Best known for his collaborations with brother Benny on Uncut Gems and Good Time, Josh Safdie steps out on his own with Marty Supreme, a sports-inflected (ping pong!) character study that shifts his familiar obsessions into a midcentury setting. The film trades contemporary New York anxiety for a 1950s backdrop, but retains Safdie’s fascination with the psychic toll of ambition.
Timothee Chalamet stars as Marty Mauser, a brash hustler and table tennis prodigy navigating the smoky clubs and underground tournaments of postwar New York. The character is loosely inspired by real-life ping-pong legend Marty Reisman, though the film avoids the structure of a traditional biopic. Instead, Marty Supreme treats its protagonist as a kind of American invention—part athlete, part showman—driven less by love of the game than by a desire to dominate a world that barely acknowledges the sport’s legitimacy.
Safdie stages competitive table tennis with his usual penchant for intensity, rendering matches as high-stakes psychological duels. The film’s focus is on Marty’s momentum and his need to keep moving, keep betting, keep winning, even as his life grows increasingly unstable. As in Safdie’s earlier work, success is never clean, and consequences accumulate faster than reflection.

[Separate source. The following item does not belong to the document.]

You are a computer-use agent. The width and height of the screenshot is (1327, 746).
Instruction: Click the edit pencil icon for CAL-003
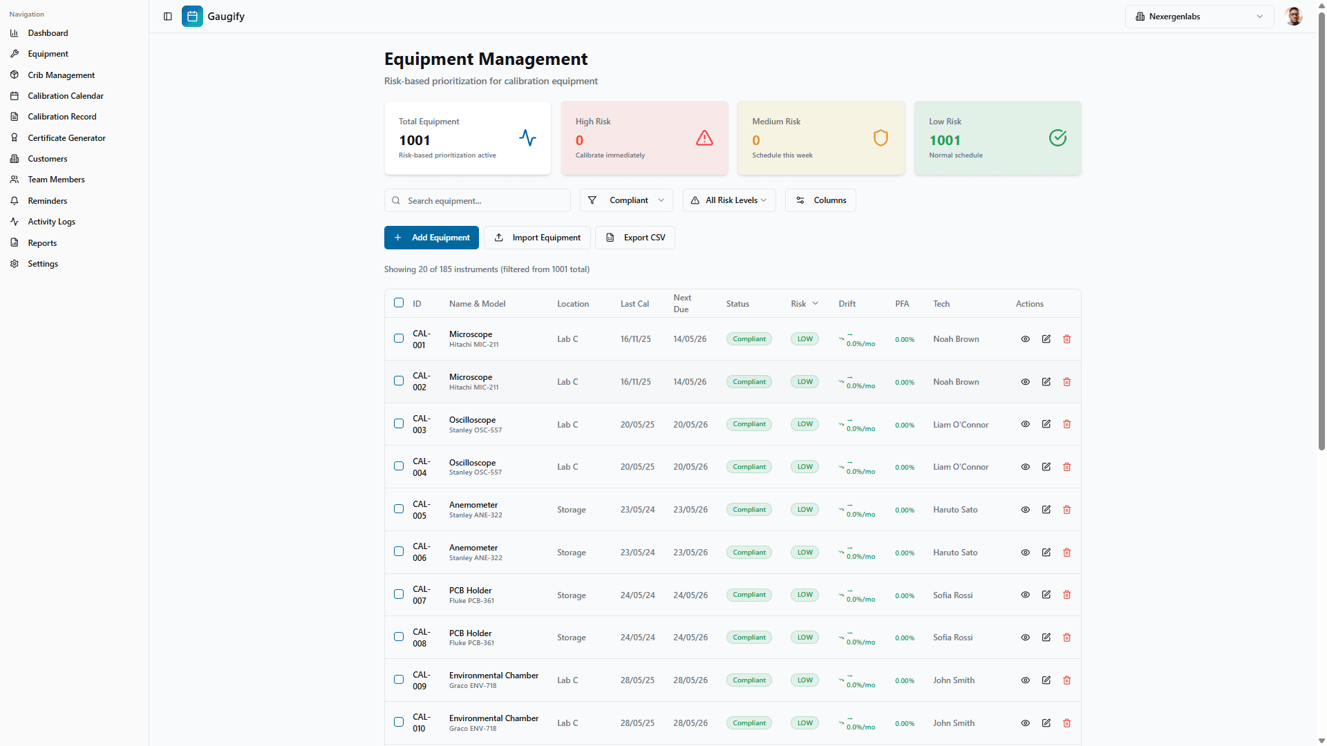(1046, 424)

The supporting cast brings both glamour and friction. Gwyneth Paltrow appears as a retired movie star whose relationship with Marty offers intimacy alongside emotional volatility. Fran Drescher plays a sharp-edged supporting role, while musicians and filmmakers—including Tyler, The Creator and Abel Ferrara—populate the film’s margins, giving the world a slightly surreal, downtown-adjacent texture. (The film’s mood of gritty, urban propulsion owe’s more than a small debt to Ferrara’s movies King of New York and Bad Lieutenant.)
Safdie co-wrote the screenplay with longtime collaborator Ronald Bronstein, and the partnership shows in the film’s restless construction. Scenes often unfold at a clipped pace, overlapping dialogue and movement, with little interest in smoothing transitions. Though the period setting is carefully realized, the film avoids nostalgia, favoring friction over polish.
Produced and distributed by A24, Marty Supreme premiered at the New York Film Festival in October and opens theatrically on December 25 at Upstate Films locations in Rhinebeck, Saugerties, and Kingston; the Moviehouse in Millerton; Story Screen in Hudson; and the Crandell Theatre in Chatham.